Given text:

Purpose and meaning,
a journey, Mr Goenka and impermanence, a lucky escape
‘The earth is literally a mirror of thoughts. Objects
themselves are embodied thoughts. Death is the dark backing that a mirror needs
if we are to see anything.’ (Saul Bellow: Humboldt’s Gift)
‘All journeys have secret destinations of which the
traveller is unaware’ (Martin Buber (I and Thou)
The aspects of
things that are most important for us are hidden because of their simplicity
and familiarity. (One is unable to notice something becasue it is always before
one's eyes.) The real foundations for his enquiry do not strike a man at all'.
(Wittgenstein)
When politicians get to the top, some seem to actually get
on top of things; but others don’t; Donald Trump and Theresa May clearly don’t quite
know what they are doing. They hold the position without quite being in charge.
So why did they take on the job? What drove them to it? Where are they going
with it? What is their purpose? What is the meaning of their own role for them?
It’s a bit worrying when leaders of the free world seem to be making it up as
they go along.
But then what about the rest of us? What are we doing
really with our time in the world? Jinamitra (Nicolas Soames) and I have been
talking about why we practice. What do we practice for? I mean, there comes a
time when you may realize that you are not going to attain Enlightenment. So
what’s the point of it all? J is someone who never had Enlightenment or
Awakening in mind. The worldly life works well for him, but he took up
Buddhism, and also initially judo, because he needed a practice, the discipline
of it, to provide his mundane life with ballast, with purpose, a grounding.
To provide it with ‘a grounding in reality’, I add. But
this isn’t really his perspective. He does have an intuitive sense of what is
true or real or authentic – he knows when something ‘rings true’ – but his
perspective on the Dharma is not really ‘cognitive’ so much as practical and
emotional. And I think his is probably in the end my own position. You may not
always be in touch with the depths of things, but you maybe know people who
are, and you have a practice that embodies those depths directly.
I have no idea why I practice. The official Buddhist
position is that you practice for the sake of Enlightenment, or for the benefit
of all beings. Fair enough. And it is certainly fashionable now to set out
clear ‘key performance indicators’ before you take something up. People want
things to be measurable. It’s all part of the neoliberal commodification of
everything. But even the Buddha’s sense of what he was trying to do was
open-ended. He saw a spiritual wanderer, and he knew that this was for him too.
But beyond that, he did not know, when he started, quite where he was going. The
whole point of liberation is that it is inconceivable in advance.
Desire, wanting… Sometimes you know exactly what you want – a
cheeseburger, say. In Trump’s case, the presidency. But when you get what you
want the wanting of course remains; it just moves on to a different object. Intention,
and purpose are more integrated aspects of this propelling function of the mind,
but they are similarly provisional. They give direction, without any true sense
of an ultimate arrival. Often I think one is just feeling one’s way and seeing
what comes to hand.

Activity 1: In the essay on purpose and practice, edit the passage starting with "When politicians get" and going on through "role for them?", replacing "politicians" with "statesmen".
Activity 2:
Answer these questions about the essay on purpose and practice:
(a) With whom has the writer been talking about why they practice?
(b) Besides Buddhism, what did J initially take up?
(c) What does the essay give as an example of knowing exactly what you want?
Activity 3: Carry on writing the essay on purpose and practice from the point where it stops.
The data below have no connection to the essay.

(Entries taken from a collection)
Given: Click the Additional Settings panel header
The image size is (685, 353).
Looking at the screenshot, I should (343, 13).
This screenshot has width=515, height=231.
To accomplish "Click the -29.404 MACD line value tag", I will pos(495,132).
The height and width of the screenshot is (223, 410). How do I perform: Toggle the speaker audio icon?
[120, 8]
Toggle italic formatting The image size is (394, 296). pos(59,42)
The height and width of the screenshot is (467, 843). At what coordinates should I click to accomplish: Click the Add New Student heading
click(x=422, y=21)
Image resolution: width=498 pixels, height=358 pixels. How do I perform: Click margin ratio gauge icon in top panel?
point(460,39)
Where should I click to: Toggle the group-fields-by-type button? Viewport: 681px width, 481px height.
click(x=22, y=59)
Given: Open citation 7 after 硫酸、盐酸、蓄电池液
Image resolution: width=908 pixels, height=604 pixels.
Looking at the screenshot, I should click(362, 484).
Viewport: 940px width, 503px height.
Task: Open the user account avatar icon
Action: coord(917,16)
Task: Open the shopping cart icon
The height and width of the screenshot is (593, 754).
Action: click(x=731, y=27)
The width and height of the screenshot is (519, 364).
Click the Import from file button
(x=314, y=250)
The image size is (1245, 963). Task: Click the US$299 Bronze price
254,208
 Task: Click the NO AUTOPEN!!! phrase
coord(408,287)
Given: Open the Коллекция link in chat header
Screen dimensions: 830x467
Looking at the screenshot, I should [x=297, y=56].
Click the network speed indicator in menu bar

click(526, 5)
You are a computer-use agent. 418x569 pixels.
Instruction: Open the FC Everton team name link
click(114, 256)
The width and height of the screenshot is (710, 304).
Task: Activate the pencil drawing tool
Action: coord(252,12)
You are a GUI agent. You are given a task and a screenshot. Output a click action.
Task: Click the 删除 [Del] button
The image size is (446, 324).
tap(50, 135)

Answer area 1:
When statesmen get to the top, some seem to actually get
on top of things; but others don’t; Donald Trump and Theresa May clearly don’t quite
know what they are doing. They hold the position without quite being in charge.
So why did they take on the job? What drove them to it? Where are they going
with it? What is their purpose? What is the meaning of their own role for them?

Answer area 2:
(a) Jinamitra (Nicolas Soames)
(b) Judo
(c) A cheeseburger

Answer area 3:
I just read a letter
in a magazine for oldies (a magazine called ‘The Oldie’) from an 86 year old who
writes, ‘As I get older and older, I find it increasingly difficult not to
think that life is absurd. For example, I never asked to be born. I have no
personal knowledge of my existence before I was born… I know that in a few
years time I will return to the ‘existence’ of which I have no certain
knowledge.’ And the letters editor interestingly agrees with him that life is
‘meaningless’, as if this old existentialist position was more or less
incontrovertible for the kind of straightforward people who read this magazine.
But it seems to me self-contradictory. It seems to me to buy into a vaguely
Christian view of the meaning of life whilst at the same time rejecting it. And
I think it is interesting to find this airy dismissal of the idea of meaning in
life by intelligent members of that particular generation. Their inability to
offer successive generations anything at all in that line means that people in
our society don’t know where to look for values and meaning. What are we doing
here? Islamism at least has an answer.
I am sometimes
asked ‘What is the meaning of life?’ as if I were some kind of sage. I reply in
different ways depending on who is asking. But I might invite the questioner to
look at what is the present meaning in their own life. Everyone has meaning and
purpose. It is what gets you out of bed in the morning. What confuses people is
that most of us are driven by a lot of quite trivial purposes, and quite a
superficial sense of meaning. It may be your football club. Your family. Your
work. A love for food… They imagine, mistakenly in my view, that purpose and
meaning have to be connected with something profound. I don’t think you can say
that life is meaningless, only that you are not impressed by your own personal
purpose and sense of meaning.
When you are young
that sense of deeper meaning tends to be more exposed. For myself, when I was
young I was open to Christianity even while I read Alan Watts on Zen Buddhism (everyone
read Watts then). I enjoyed singing in the chapel choir at school. I visited a big
Christian centre called Taize in France. And I read a lot of Jung. But I needed
a practice, something to do, and Christianity did not seem to offer this. I
took up ‘Transcendental Meditation’ when I was 19 or so. It was the thing to do
in those days.
In 1975 I
travelled overland to India on the ‘magic bus’. Again, it was standard practice
for hippies of the time. Nothing very original. I had no conscious idea what my
purpose was. I met a young Northern Irishman, Billy Calvert, in the ‘Pudding
Shop’ in Istanbul and we travelled together through Turkey, Iran (this was
before the revolution) and Afghanistan (both Iran and Afghanistan were quite
liberal countries at that time – so blimey, you simply don’t know what’s around
the corner). We spent a few weeks in the Flower Hotel in Kabul (run by a gay
couple, one American, one Afghani) before going on through Pakistan and
arriving in Delhi. We visited Dharamsala and Mcleod Ganj, which is where the
Tibetans in India had made their home with the Dalai Lama.
Then we went on
to Rishikesh and settled down in an ashram there. Billy and I shared a hut
overlooking the Ganges. On the other side of the river was the ashram of the
Maharishi, the inventor of Transcendental Meditation, and the teacher of the
Beatles back in the day. It was all quite idyllic; the Ganges then was clean
enough to swim in. And the ashram cost a few rupees a month. Billy left after a
few months. I stayed on for about 10 months. We were taught hatha yoga,
pranayama, and kundalini meditation, and the philosophy of Samkhya yoga. I
think the hatha yoga was probably the most important thing for me at that time.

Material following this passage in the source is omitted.